Working on vnode sequencing and locking - HEAD will destabilize for a little bit

Thu Aug 10 10:03:29 PDT 2006

:>    Finally, the vnode locking will be moved out of the kernel layer and
:>    into the filesystem layer.  This is again for userland VFS and clustering.
:>    It will mean that we do not have to hold a vnode lock across a filesystem
:>    operation... we've already seen what that can lead to with NFS when an
:>    NFS server goes down.
:
:Good stuff (and long overdue imho). You may not know that I helped Kirk
:come up with the original vfs and, even then, argued that the vnode locking
:made things too complicated. Since then, it got even more complex, due to
:dynamic allocation of vnodes, etc. (The original vfs used a fixed vnode
:table allocated at boot. Although primitive, it had the big advantage that
:a vp always worked, so you could just check on the vnode's status with it.)

    Yah, I think this is where some of the lockmgr cruft like LK_DRAIN
    came from.  Most of that has now been removed from DragonFly though 
    there are still a few races where DragonFly has to check pointers
    after a blocking lock has been obtained.  For example, line 722
    in kern/vfs_cache.c.

    However, I have finally fixed the issue of a vnode possibly getting
    ripped out from under a caller trying to vn_lock() it.  The vref()
    code is now atomic and does not block in any way which means that
    we can obtain a ref on an ephermal vnode pointer prior to attempting
    to lock it (an ephermal vnode pointer being a vnode pointer which is
    not ref'd, such as is stored in a namecache record or the inode hash
    table or accessed via a mount's vnode list).   The worst that happens
    is that the vnode becomes VRECLAIMED by the time the blocked lock
    returns.  The ref prevents it from being ripped out from under the
    lockmgr and also prevents it from being reused.  The caller need only
    check to see if it is VRECLAIMED to determine whether a retry is 
    needed.

    I am not quite confident enough to actually free() a dynamically 
    allocated vnode, but it is theoretically possible to do so now
    without having to worry about stale pointer references.

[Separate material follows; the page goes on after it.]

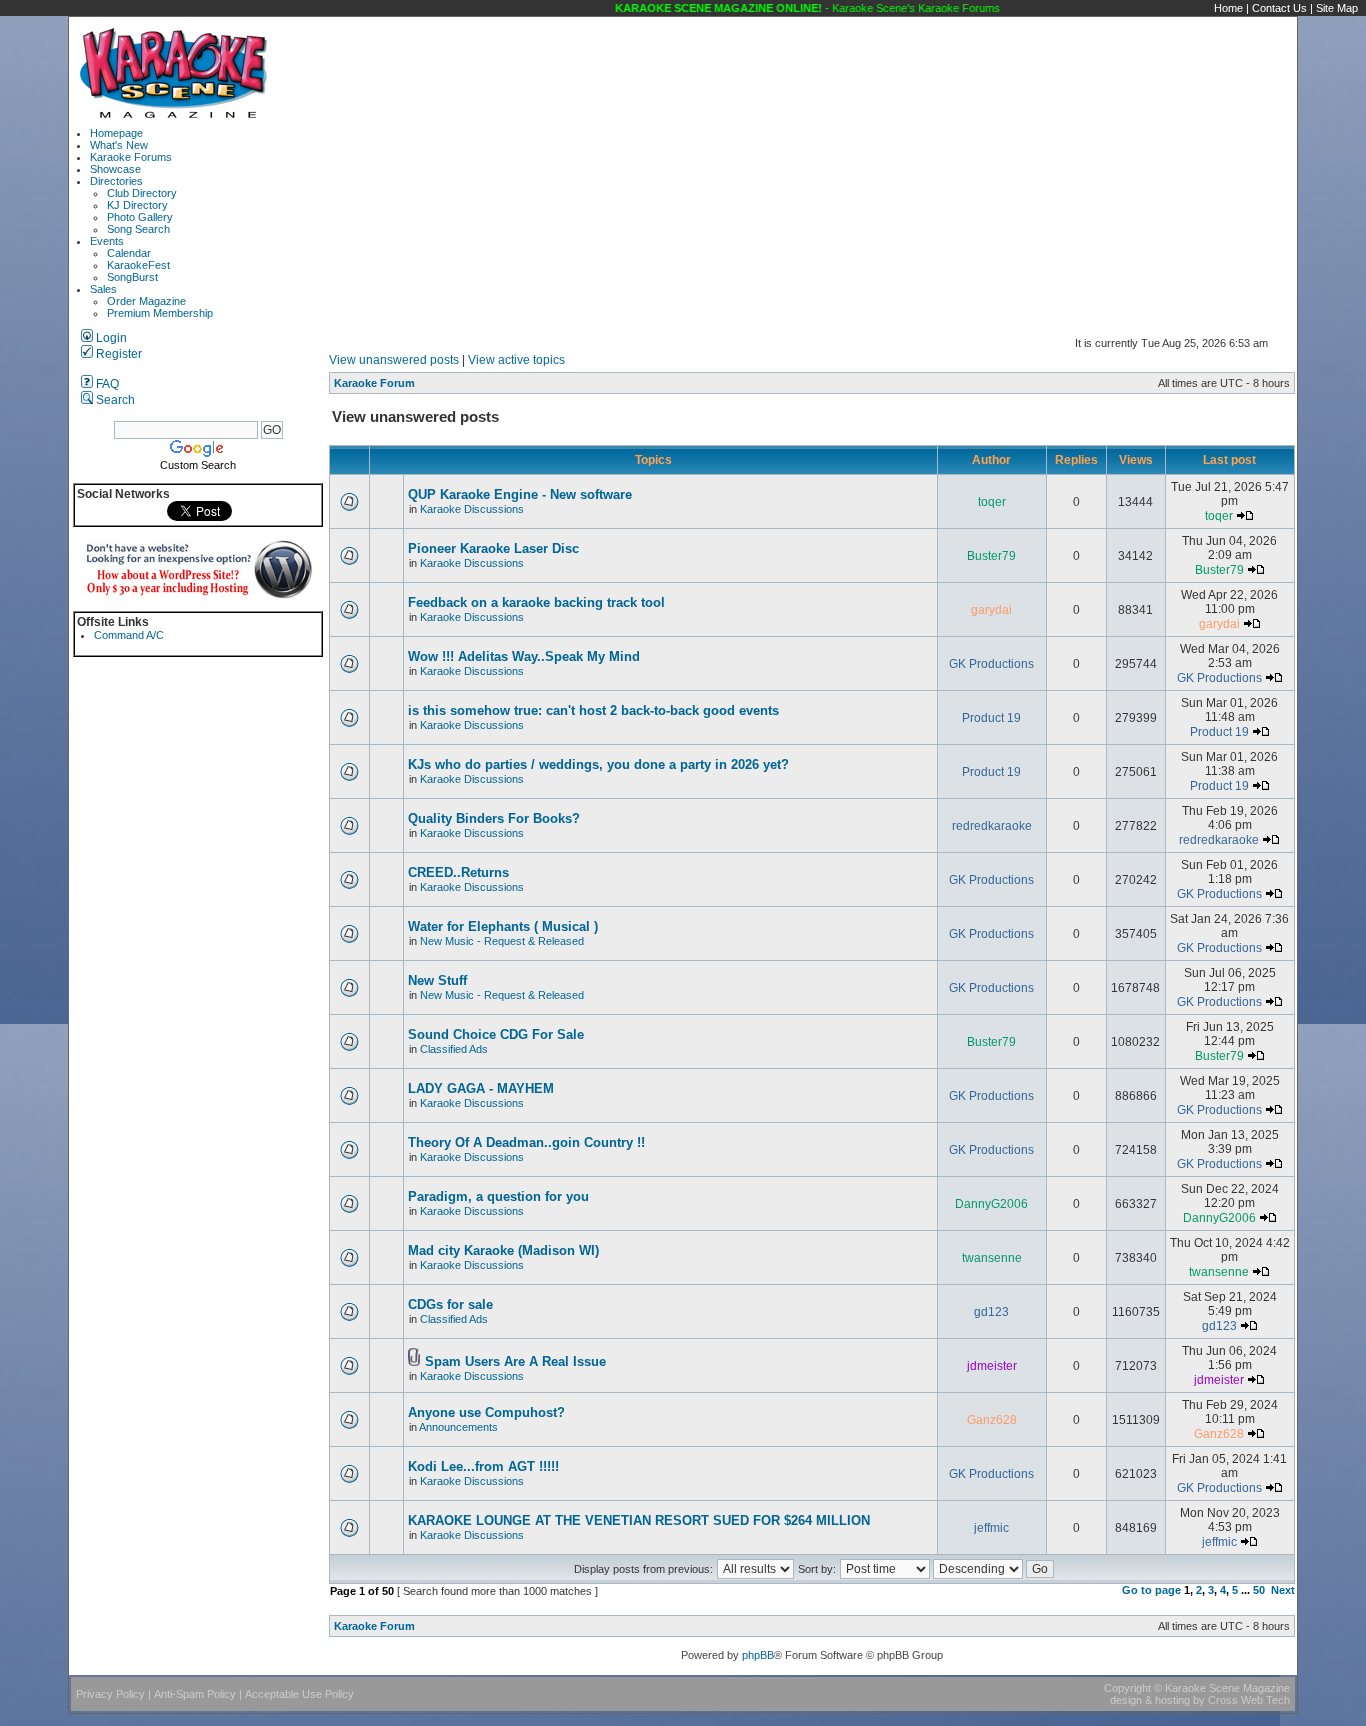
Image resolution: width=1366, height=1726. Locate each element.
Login (110, 338)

:OSF did something similar and changed the directory offset caching etc. to
:use a "soft reference". By "soft reference" I mean there was a rev cnt that
:was incremented each time the item (directory) changed, which they saved
:with the cached ref. When they went to use the cached ref, they just compared
:the ref cnt, to see if it was stale. (One of the main reasons for the locks
:above the vnode boundary was so that directories could be locked against
:changes between lookup and update, so directory offset caching would still
:work. The other was related to lookup/rename, which you are already well
:aware of:-)
:
:Good luck with it, rick

    The DragonFly namecache was completely rewritten a year or so ago.
    It is 100% deterministic now so e.g. when a RENAME is issued the
    appropriate record(s) in the namecache are actually moved around in
    the namecache topology.  A namecache record can represent both
    existant and non-existant names so it is possible to 'lock' the
    namespace for a file to be created before the file actually exists.

    DragonFly has a whole set of 'new' namespace VOP's, e.g. VOP_NRENAME,
    VOP_NCREATE, and so forth, which take locked namecache pointers as
    arguments instead of vnode, directory vnode, and cnp pointers.  This
    removes the need to lock the governing directories though, of course,
    the old filesystems such as UFS still do so since they still use all
    the old LOOKUP side effect + VOP_<BLAH> combination.  VOP_NRENAME 
    takes just three arguments: a pointer to a locked namecache record
    representing the source, another one representing the target, and
    a cred, and that's it.

    I'm not in favor of trying to cache directory offsets in a higher
    kernel layer.  I think directories are very filesystem specific and
    any caching should be done by the filesystem itself.  The namespace
    is a different matter.  Since DragonFly's goal is clustering, the
    namespace must be managed and controlled by the kernel above the
    filesystem layer.  A filesystem could theoretically cache offset
    information in the kernel-managed namecache record but I'm not sure
    how good an idea it is.

					-Matt
					Matthew Dillon 
					<dillon at xxxxxxxxxxxxx>